## PAGE TEXT

- In 1978 she was inducted into the Black Filmmakers Hall of Fame.
- Was considered for the iconic role of Sam the piano player in "Casablanca" which ultimately went to Dooley Wilson.
- During her salad days she joined her mother's All-Woman Orchestra and played both piano and trumpet.
- In 1938 at the age of 18 she was the opening act for the famed Cafe Society. Later in the evening Billie Holiday debuted "Strange Fruit".
- First Black performer to host a primetime network television show on the DuMont Network in 1950, "The Hazel Scott Show" (not on IMDb), it aired on WABD. The Hazel Scott Trio on the program featured Hazel Scott, Charles Mingus and Max Roach.
- Her hands were insured by Lloyds of London for $1 million.
- At the age of fifteen she performed with her mother's all-female touring jazz band, the American Creolians.
- After her baby brother died of blood poisoning her father abandoned his family.
- Friends with Dinah Washington.
- Graduated with honors from Wadleigh High School for Girls in Harlem, New York.

## THE PROBLEM
Continue the list of facts about Hazel Scott with a few more entries in the same style, starting after the last one shown.

## RECORD SET

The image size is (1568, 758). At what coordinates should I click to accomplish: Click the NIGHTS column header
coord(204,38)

==

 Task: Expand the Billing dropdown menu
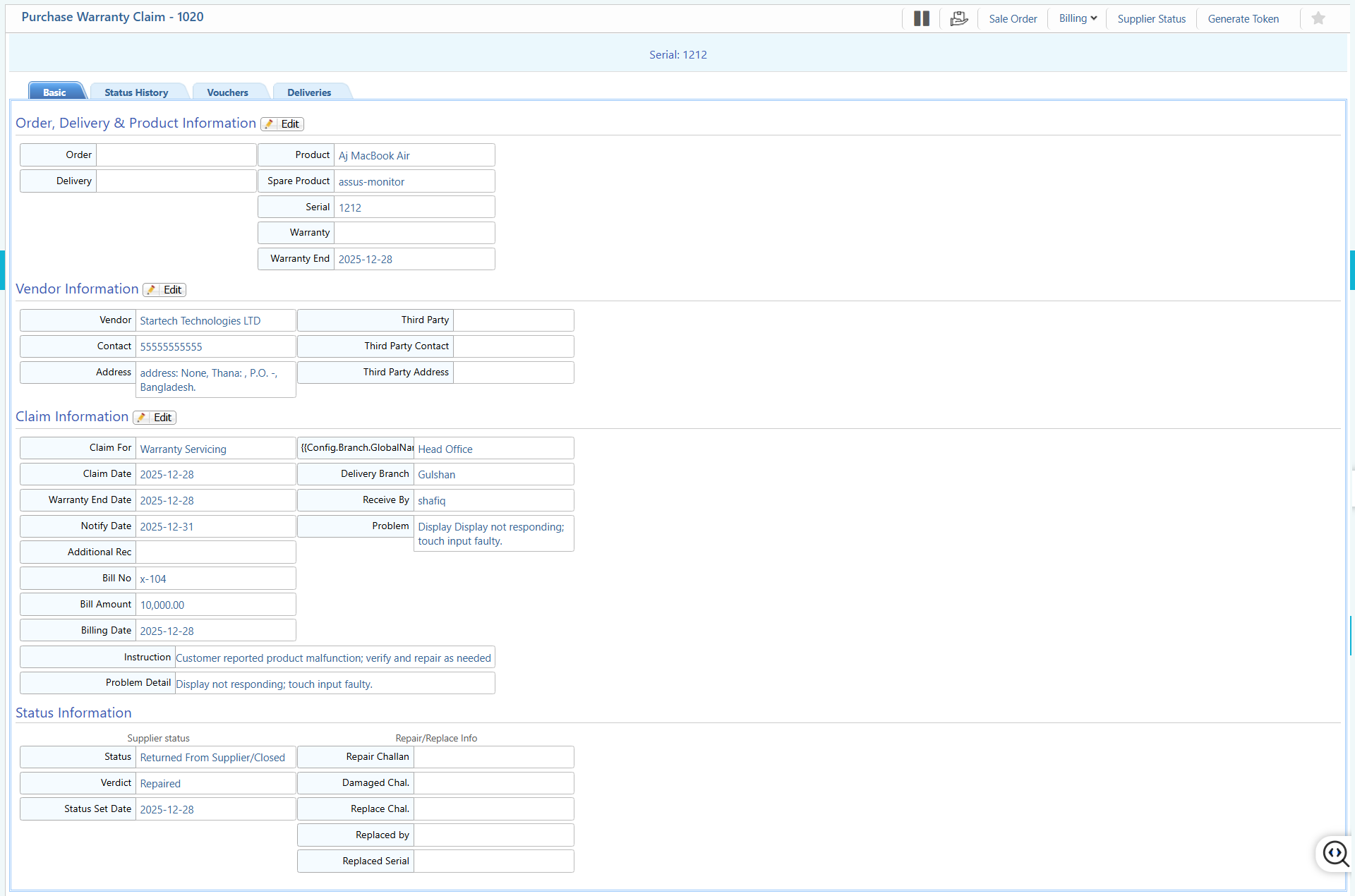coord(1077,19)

---

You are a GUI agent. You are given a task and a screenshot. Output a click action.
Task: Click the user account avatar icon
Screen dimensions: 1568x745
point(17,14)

## EXPECTED OUTPUT
- In 1952 she recorded her first album for Capitol Records, "Hazel Scott's Late Show". It was an instrumental tribute to the American composers Richard Rodgers & Lorenz Hart, Jerome Kern & Harold Arlen, George Gershwin and Cole Porter.
- Mother of Adam Clayton Powell III.
- She appeared on Broadway in the 1938-39 revue Sing Out the News which included performers like Philip Loeb who was later blacklisted. She also performed at the 1939 World's Fair in Flushing Meadows.
- During her teens she hosted her own radio show on WOR.
- Father R. Thomas Scott was renowned scholar, her mother Alma Long was a musician.
- Biography in: "The Scribner Encyclopedia of American Lives". Volume One, 1981-1985, pages 714-715. New York: Charles Scribner's Sons, 1998.
- Has two grandchildren.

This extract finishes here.